> [The exercise]:
Reproduce the listing from the line containing "The image size is (1270, 952)." through the end, replacing "Component List" with "Parts List" and keeping everything else unchanged. Return only those lines, without the pictures.

> [Data provided]:
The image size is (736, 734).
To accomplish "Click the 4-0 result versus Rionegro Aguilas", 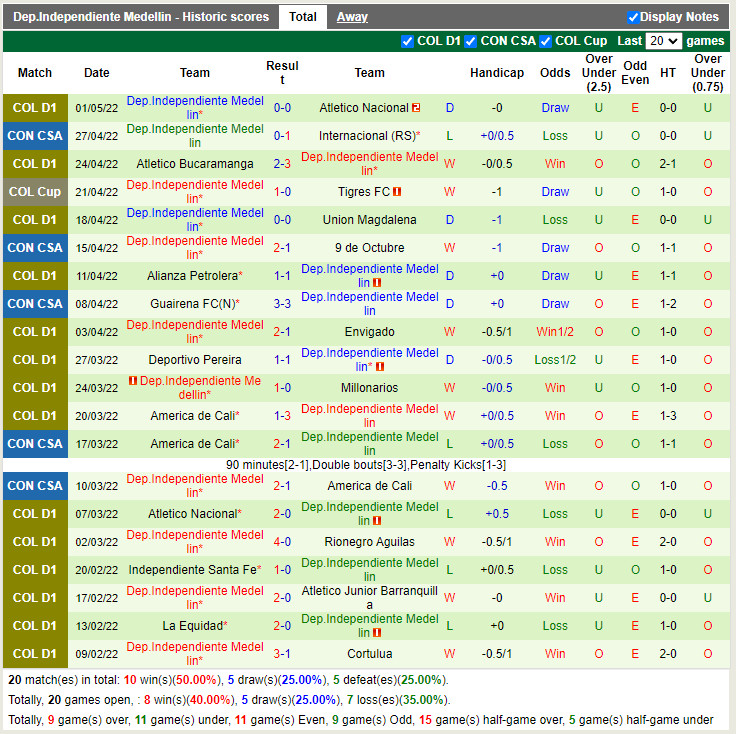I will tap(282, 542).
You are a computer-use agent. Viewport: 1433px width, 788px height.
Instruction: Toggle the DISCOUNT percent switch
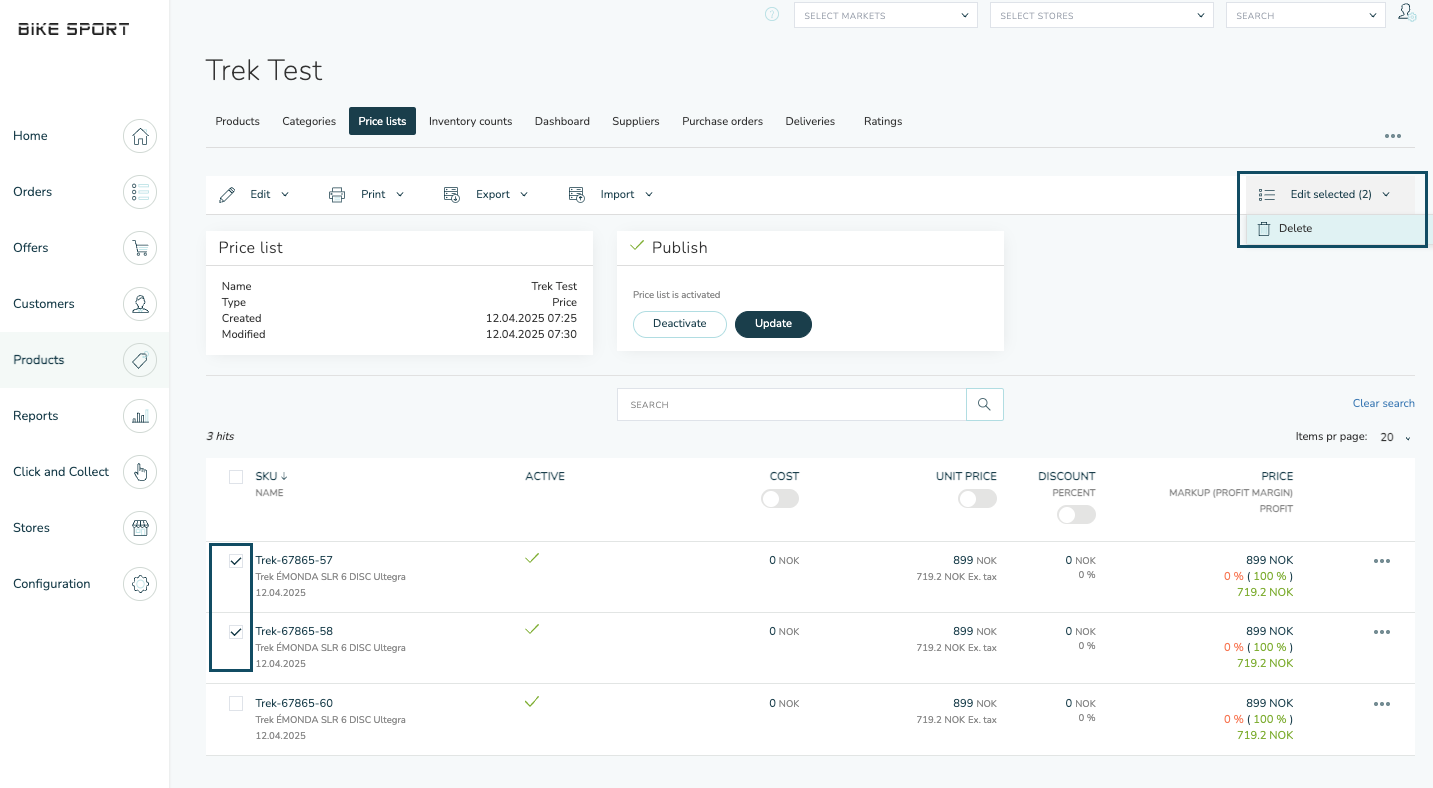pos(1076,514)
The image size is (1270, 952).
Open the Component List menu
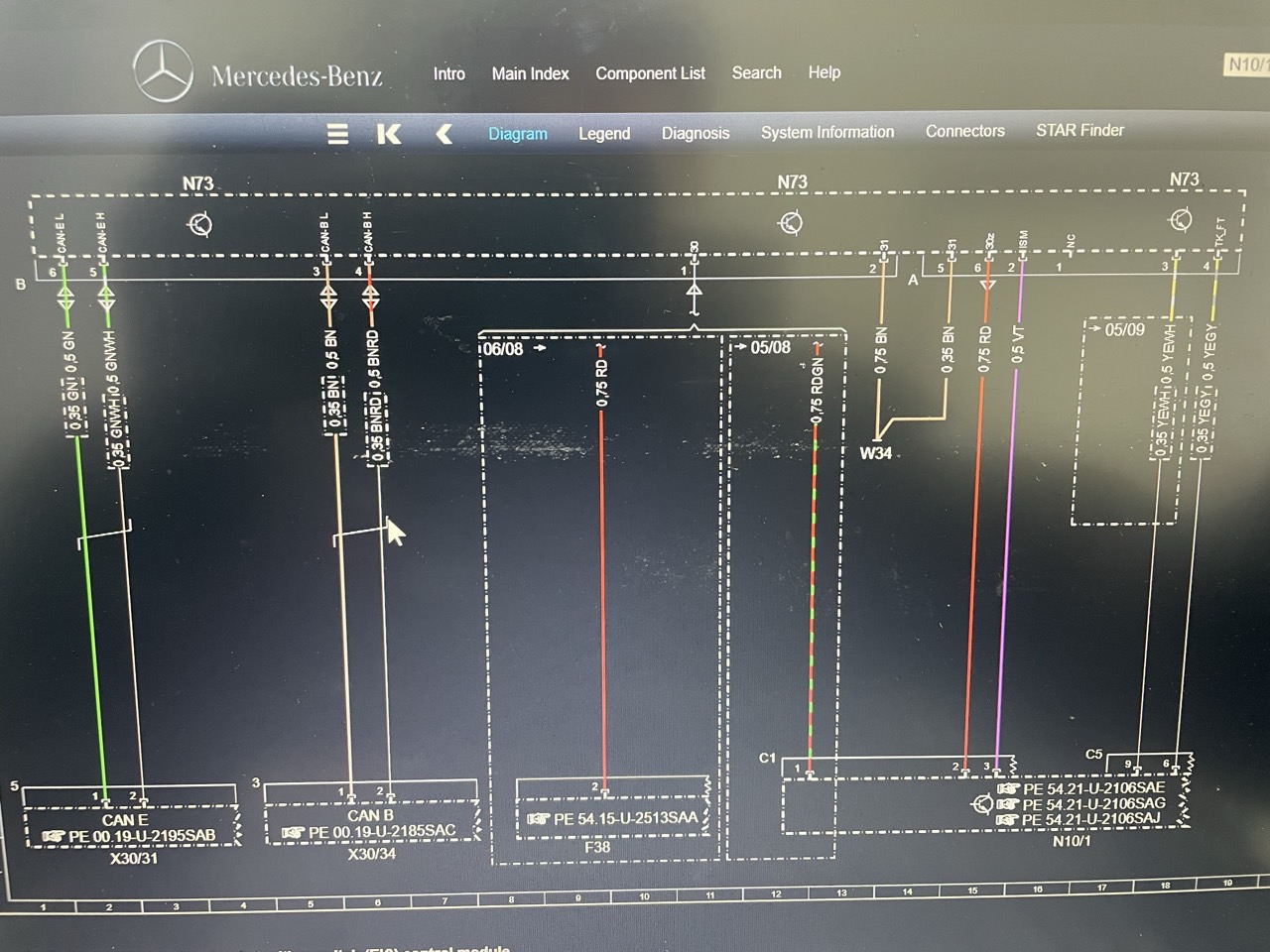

> [The answer]:
The image size is (1270, 952).
Open the Parts List menu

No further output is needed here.